**WHAT YOU WILL DO**
Reproduce, unaltered, the line with "Chính sách bảo mật (45, 2522)" along with every line that follows it in the records, up to the last.

+++++

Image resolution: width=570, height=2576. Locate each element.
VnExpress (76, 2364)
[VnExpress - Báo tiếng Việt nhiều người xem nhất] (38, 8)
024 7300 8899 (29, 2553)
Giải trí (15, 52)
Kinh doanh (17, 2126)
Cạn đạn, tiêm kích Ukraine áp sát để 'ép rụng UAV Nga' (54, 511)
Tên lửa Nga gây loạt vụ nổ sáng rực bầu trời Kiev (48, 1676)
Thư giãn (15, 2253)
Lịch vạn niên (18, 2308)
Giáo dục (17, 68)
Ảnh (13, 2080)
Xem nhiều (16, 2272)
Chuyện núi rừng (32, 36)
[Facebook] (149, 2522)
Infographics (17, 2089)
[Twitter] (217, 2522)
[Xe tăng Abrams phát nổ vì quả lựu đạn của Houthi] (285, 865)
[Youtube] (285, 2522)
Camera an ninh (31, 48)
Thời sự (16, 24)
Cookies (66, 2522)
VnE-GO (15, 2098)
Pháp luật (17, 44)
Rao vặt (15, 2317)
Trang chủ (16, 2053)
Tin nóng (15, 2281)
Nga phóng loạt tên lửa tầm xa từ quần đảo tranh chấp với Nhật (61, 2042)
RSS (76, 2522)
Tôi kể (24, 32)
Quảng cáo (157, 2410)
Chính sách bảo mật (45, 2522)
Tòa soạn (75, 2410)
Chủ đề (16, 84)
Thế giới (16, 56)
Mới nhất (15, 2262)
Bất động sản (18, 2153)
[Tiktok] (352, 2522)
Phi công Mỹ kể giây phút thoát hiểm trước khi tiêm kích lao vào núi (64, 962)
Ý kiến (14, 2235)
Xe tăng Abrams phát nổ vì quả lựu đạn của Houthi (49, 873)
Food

+++++

**COMPLETED TASK**
Chính sách bảo mật (45, 2522)
Tòa soạn (75, 2410)
Chủ đề (16, 84)
Thế giới (16, 56)
Mới nhất (15, 2262)
Bất động sản (18, 2153)
[Tiktok] (352, 2522)
Phi công Mỹ kể giây phút thoát hiểm trước khi tiêm kích lao vào núi (64, 962)
Ý kiến (14, 2235)
Xe tăng Abrams phát nổ vì quả lựu đạn của Houthi (49, 873)
Food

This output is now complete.